Early on (for the first few years), Naika hoards trash, wrappers, remainders of candy bars she discovers she doesn’t like after one bite, a hard-boiled egg yolk because she only likes the whites, broken crayons, Barbies with jagged cut hair she must now hide, crumpled paper with scribbles, chewed gum (something we told her she could not have without asking), and more.  Here, under her bed and tucked in corners of her bedroom, lies my daughter’s pre-verbal memories of loss, of chaos—and evidence of how she feels about it.  Angry.  Ashamed.  Frightened.

About six years since coming to us from Haiti, on a sun-filled spring Friday for her first track meet, Naika sprints at the sound of the track gun.  She runs to win.  She must win.  It is scary to be slow and last in an orphanage.  In our kitchen, Naika says things to me like, “I am almost taller than you,” “I am the oldest in our family,” and “Someday I’ll be the tallest.”  It is scary to be small and weak in an orphanage.  At home, Naika’s eyes follow her favorites—sour cream and cheddar cheese chips, watermelon, knock-off Uggs, gum, refried beans to make bean burritos.  She trusts herself to find and get what she needs most.  I fix her favorites, and she eats heartily–to the point of being too full and uncomfortable, just in case.  We stand in the grocery aisle at Hy-Vee checking out groceries; the clerk offers her a choice of maybe eight different flavors of suckers.  It takes her an abnormally long time to pick because when choosing one flavor, she then loses all the others forever.  She does not like the feeling of losing—even if she cannot narrate a memory to explain why.

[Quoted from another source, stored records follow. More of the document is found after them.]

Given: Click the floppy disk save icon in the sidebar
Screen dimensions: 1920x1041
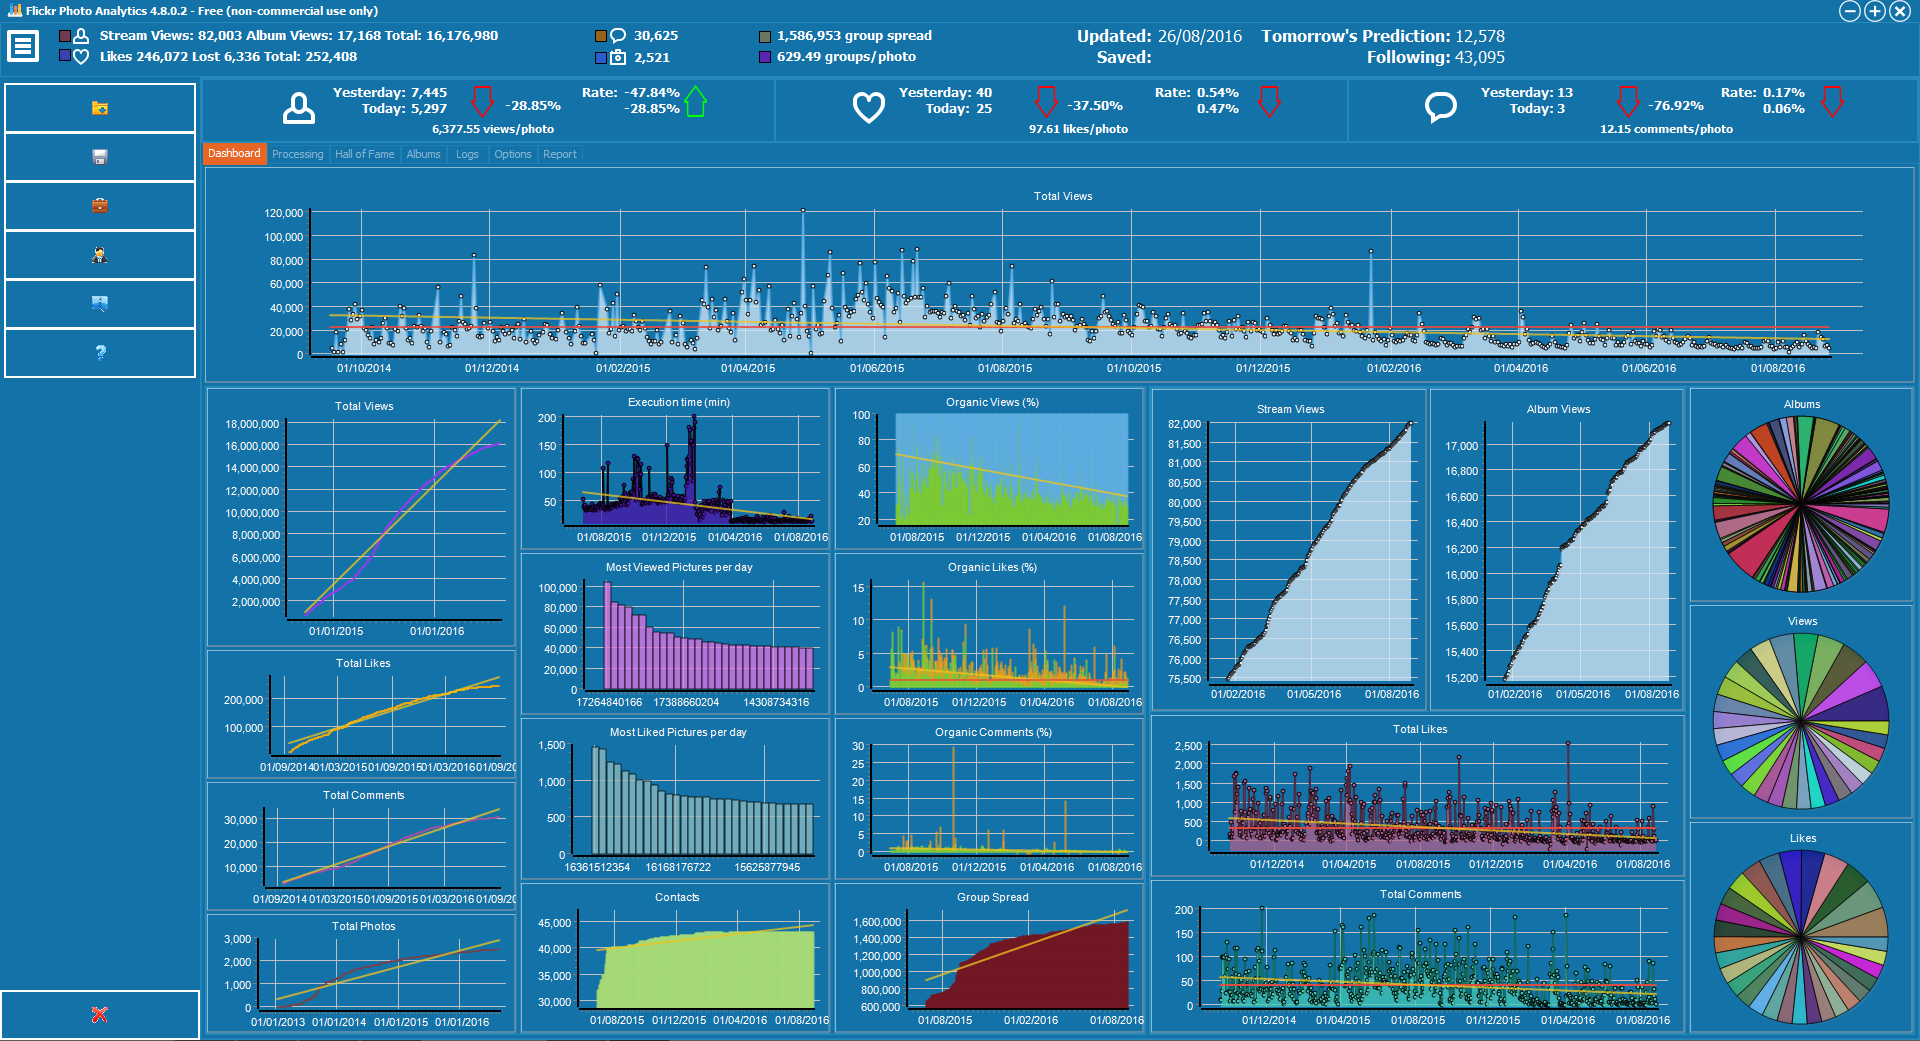Looking at the screenshot, I should pos(99,157).
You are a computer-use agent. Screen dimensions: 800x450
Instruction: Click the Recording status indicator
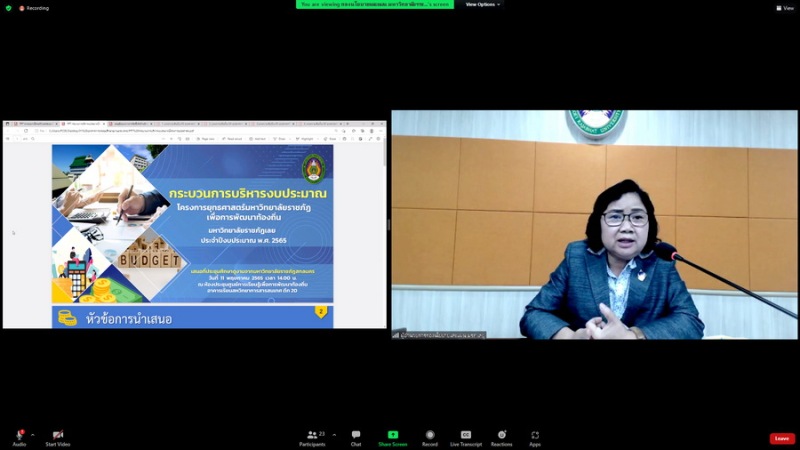click(34, 7)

Naika is a fourth grader now, and she has been in our family for eight years. This day, I drive to pick her up from school.  She sees both me and my car, but I have to go around the block and come back to get her in that same spot.  She watches my car begin to leave—without her.  She panics.  I see it in her face. Mostly, I don’t like that the adoptee in me recognizes that feeling—the panic of not being noticed, not being seen, and being left behind.  On a Sunday morning flurry of our family getting ready for church, I (the 40 year old adoptee, married into this family for 20 years) experience the same.  My husband’s detests being late for anything—especially for church.  I rush around the house, offering breakfast to the children, tidying up everywhere, showering and trying to meet the expectation of all of us going together on time.  My husband gets himself ready, expresses frustration that we are already late, and leaves our bathroom.  I rush to pull myself together, grab mascara that I can put on in the car, run down the stairs to the door leading to the garage, and find my husband and children gone.  He took them all. Deep in my gut, I ache. 

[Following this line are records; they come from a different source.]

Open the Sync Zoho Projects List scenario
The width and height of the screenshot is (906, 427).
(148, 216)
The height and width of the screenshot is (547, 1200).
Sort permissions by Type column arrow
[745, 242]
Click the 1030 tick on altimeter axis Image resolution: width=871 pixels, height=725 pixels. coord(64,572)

Bringing Naika into our home stirs the adoptee in me.  I see her brown little body running around our house and realize:  I am her.  She is my memory. Strange awakenings begin happening in me, and inconvenient awakenings:  a panic attack in Sam’s Club while pushing my cart, three trips into the emergency room for fear I have a brain tumor and want to be checked over, sleeplessness, anxiety driving me, and an awakening to know whose genes I carry.  One middle of the night, I startle out of sleep with a “ping” released deep in the middle of my brain.  I grab my husband.  I am frightened, I feel lost and abandoned, panicked, and I am being separated from my birth mother in that moment.  This night, a memory buried deep under, now surfaces.  I seek help for this new me by visiting my doctor.  He listens carefully, and suggests I am experiencing the effects of Post Traumatic Stress Disorder.  “Isn’t that for soldiers who deal with bombs going off?”  He replies, “You had a bomb go off in your house.” 

Naika and I carry memory in our bodies, not always our words.  We carry early memories in our behaviors, not our narrative.  Naika carries some of my memory for me.  I do not remember my experiences as a little baby growing in my birth mom’s womb, separated from her shortly after delivery, held by nurses, sent to a foster home, and then arriving to my parents’ gentle loving care; but, I get a glimpse of the effects of such disruptions as I watch my daughter.  Each of us shaped by memories we cannot recall, but nonetheless.